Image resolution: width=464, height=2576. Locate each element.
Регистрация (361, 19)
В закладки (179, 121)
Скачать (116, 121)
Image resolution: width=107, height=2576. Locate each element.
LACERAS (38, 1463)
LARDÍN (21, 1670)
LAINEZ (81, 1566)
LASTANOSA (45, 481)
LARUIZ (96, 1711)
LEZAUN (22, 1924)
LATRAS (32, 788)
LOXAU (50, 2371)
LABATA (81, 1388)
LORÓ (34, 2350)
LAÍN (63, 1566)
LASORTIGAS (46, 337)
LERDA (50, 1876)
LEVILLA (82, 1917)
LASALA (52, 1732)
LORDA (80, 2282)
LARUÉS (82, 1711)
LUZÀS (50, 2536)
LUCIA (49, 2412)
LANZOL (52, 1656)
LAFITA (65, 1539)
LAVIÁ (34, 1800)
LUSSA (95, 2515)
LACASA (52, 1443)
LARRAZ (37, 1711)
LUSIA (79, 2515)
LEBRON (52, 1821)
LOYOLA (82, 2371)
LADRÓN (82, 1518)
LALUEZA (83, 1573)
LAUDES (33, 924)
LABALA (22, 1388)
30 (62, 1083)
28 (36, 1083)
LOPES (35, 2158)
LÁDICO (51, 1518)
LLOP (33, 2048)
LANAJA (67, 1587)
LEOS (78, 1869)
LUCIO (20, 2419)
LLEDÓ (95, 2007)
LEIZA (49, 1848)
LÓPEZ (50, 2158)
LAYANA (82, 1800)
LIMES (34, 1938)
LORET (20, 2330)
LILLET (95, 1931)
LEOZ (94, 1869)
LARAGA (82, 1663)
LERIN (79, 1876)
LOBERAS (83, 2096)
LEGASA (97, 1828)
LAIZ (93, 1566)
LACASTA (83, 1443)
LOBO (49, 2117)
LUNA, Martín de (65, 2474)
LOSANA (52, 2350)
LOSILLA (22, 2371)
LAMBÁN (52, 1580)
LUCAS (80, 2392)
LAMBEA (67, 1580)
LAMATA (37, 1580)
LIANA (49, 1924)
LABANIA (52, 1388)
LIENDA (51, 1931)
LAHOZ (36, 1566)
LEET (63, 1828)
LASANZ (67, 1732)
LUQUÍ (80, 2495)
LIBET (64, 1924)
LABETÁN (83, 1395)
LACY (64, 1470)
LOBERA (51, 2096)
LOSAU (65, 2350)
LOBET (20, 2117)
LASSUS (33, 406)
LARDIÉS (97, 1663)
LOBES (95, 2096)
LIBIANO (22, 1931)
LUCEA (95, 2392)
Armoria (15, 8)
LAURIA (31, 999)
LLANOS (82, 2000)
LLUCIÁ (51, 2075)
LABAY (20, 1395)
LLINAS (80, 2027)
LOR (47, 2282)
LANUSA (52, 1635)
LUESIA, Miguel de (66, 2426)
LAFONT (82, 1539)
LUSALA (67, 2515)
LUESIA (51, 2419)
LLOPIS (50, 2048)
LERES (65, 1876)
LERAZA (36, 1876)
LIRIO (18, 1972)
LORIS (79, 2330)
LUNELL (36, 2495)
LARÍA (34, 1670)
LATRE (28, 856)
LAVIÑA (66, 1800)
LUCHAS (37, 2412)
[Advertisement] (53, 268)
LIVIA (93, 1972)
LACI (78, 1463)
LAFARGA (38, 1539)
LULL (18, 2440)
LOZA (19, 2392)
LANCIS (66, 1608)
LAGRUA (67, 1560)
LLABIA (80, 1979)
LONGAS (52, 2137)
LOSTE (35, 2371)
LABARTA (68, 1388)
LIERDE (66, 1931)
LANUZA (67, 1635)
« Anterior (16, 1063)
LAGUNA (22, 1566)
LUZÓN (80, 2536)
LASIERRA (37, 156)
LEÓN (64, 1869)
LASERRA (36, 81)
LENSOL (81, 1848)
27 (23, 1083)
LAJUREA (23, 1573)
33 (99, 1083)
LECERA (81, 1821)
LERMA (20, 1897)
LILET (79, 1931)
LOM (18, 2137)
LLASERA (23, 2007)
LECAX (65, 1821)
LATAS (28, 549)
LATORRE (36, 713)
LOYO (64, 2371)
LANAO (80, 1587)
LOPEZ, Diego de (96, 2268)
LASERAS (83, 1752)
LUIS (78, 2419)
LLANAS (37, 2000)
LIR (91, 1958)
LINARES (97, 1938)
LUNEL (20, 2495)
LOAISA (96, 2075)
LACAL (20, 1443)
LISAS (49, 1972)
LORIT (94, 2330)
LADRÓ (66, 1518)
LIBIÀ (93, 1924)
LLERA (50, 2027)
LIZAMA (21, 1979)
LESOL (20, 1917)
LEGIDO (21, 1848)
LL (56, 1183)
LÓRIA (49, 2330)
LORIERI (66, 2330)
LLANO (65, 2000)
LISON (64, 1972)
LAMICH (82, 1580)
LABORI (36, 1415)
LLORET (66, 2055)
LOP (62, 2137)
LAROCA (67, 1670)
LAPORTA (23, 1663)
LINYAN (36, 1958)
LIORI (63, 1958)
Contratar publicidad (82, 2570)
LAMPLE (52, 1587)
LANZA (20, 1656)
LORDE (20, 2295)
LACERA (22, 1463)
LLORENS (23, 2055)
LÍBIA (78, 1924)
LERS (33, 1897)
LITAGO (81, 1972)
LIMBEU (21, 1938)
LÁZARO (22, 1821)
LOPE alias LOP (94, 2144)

━━━━━━━━━━

* _WHAT YOU NEED TO DO_: From the entries above, extract only the lines running from the one containing "LAÍN (63, 1566)" through the one containing "LECAX (65, 1821)", inclusive.

* _RESPONSE TO THE TASK_:
LAÍN (63, 1566)
LASORTIGAS (46, 337)
LERDA (50, 1876)
LEVILLA (82, 1917)
LASALA (52, 1732)
LORDA (80, 2282)
LARUÉS (82, 1711)
LUZÀS (50, 2536)
LUCIA (49, 2412)
LANZOL (52, 1656)
LAFITA (65, 1539)
LAVIÁ (34, 1800)
LUSSA (95, 2515)
LACASA (52, 1443)
LARRAZ (37, 1711)
LUSIA (79, 2515)
LEBRON (52, 1821)
LOYOLA (82, 2371)
LADRÓN (82, 1518)
LALUEZA (83, 1573)
LAUDES (33, 924)
LABALA (22, 1388)
30 (62, 1083)
28 (36, 1083)
LOPES (35, 2158)
LÁDICO (51, 1518)
LLOP (33, 2048)
LANAJA (67, 1587)
LEOS (78, 1869)
LUCIO (20, 2419)
LLEDÓ (95, 2007)
LEIZA (49, 1848)
LÓPEZ (50, 2158)
LAYANA (82, 1800)
LIMES (34, 1938)
LORET (20, 2330)
LILLET (95, 1931)
LEOZ (94, 1869)
LARAGA (82, 1663)
LERIN (79, 1876)
LOBERAS (83, 2096)
LEGASA (97, 1828)
LAIZ (93, 1566)
LACASTA (83, 1443)
LOBO (49, 2117)
LUNA, Martín de (65, 2474)
LOSANA (52, 2350)
LOSILLA (22, 2371)
LAMBÁN (52, 1580)
LUCAS (80, 2392)
LAMBEA (67, 1580)
LAMATA (37, 1580)
LIANA (49, 1924)
LABANIA (52, 1388)
LIENDA (51, 1931)
LAHOZ (36, 1566)
LEET (63, 1828)
LASANZ (67, 1732)
LUQUÍ (80, 2495)
LIBET (64, 1924)
LABETÁN (83, 1395)
LACY (64, 1470)
LOBERA (51, 2096)
LOSAU (65, 2350)
LOBET (20, 2117)
LASSUS (33, 406)
LARDIÉS (97, 1663)
LOBES (95, 2096)
LIBIANO (22, 1931)
LUCEA (95, 2392)
Armoria (15, 8)
LAURIA (31, 999)
LLANOS (82, 2000)
LLUCIÁ (51, 2075)
LABAY (20, 1395)
LLINAS (80, 2027)
LOR (47, 2282)
LANUSA (52, 1635)
LUESIA, Miguel de (66, 2426)
LAFONT (82, 1539)
LUSALA (67, 2515)
LUESIA (51, 2419)
LLOPIS (50, 2048)
LERES (65, 1876)
LERAZA (36, 1876)
LIRIO (18, 1972)
LORIS (79, 2330)
LUNELL (36, 2495)
LARÍA (34, 1670)
LATRE (28, 856)
LAVIÑA (66, 1800)
LUCHAS (37, 2412)
[Advertisement] (53, 268)
LIVIA (93, 1972)
LACI (78, 1463)
LAFARGA (38, 1539)
LULL (18, 2440)
LOZA (19, 2392)
LANCIS (66, 1608)
LAGRUA (67, 1560)
LLABIA (80, 1979)
LONGAS (52, 2137)
LOSTE (35, 2371)
LABARTA (68, 1388)
LIERDE (66, 1931)
LANUZA (67, 1635)
« Anterior (16, 1063)
LAGUNA (22, 1566)
LUZÓN (80, 2536)
LASIERRA (37, 156)
LEÓN (64, 1869)
LASERRA (36, 81)
LENSOL (81, 1848)
27 (23, 1083)
LAJUREA (23, 1573)
33 (99, 1083)
LECERA (81, 1821)
LERMA (20, 1897)
LILET (79, 1931)
LOM (18, 2137)
LLASERA (23, 2007)
LECAX (65, 1821)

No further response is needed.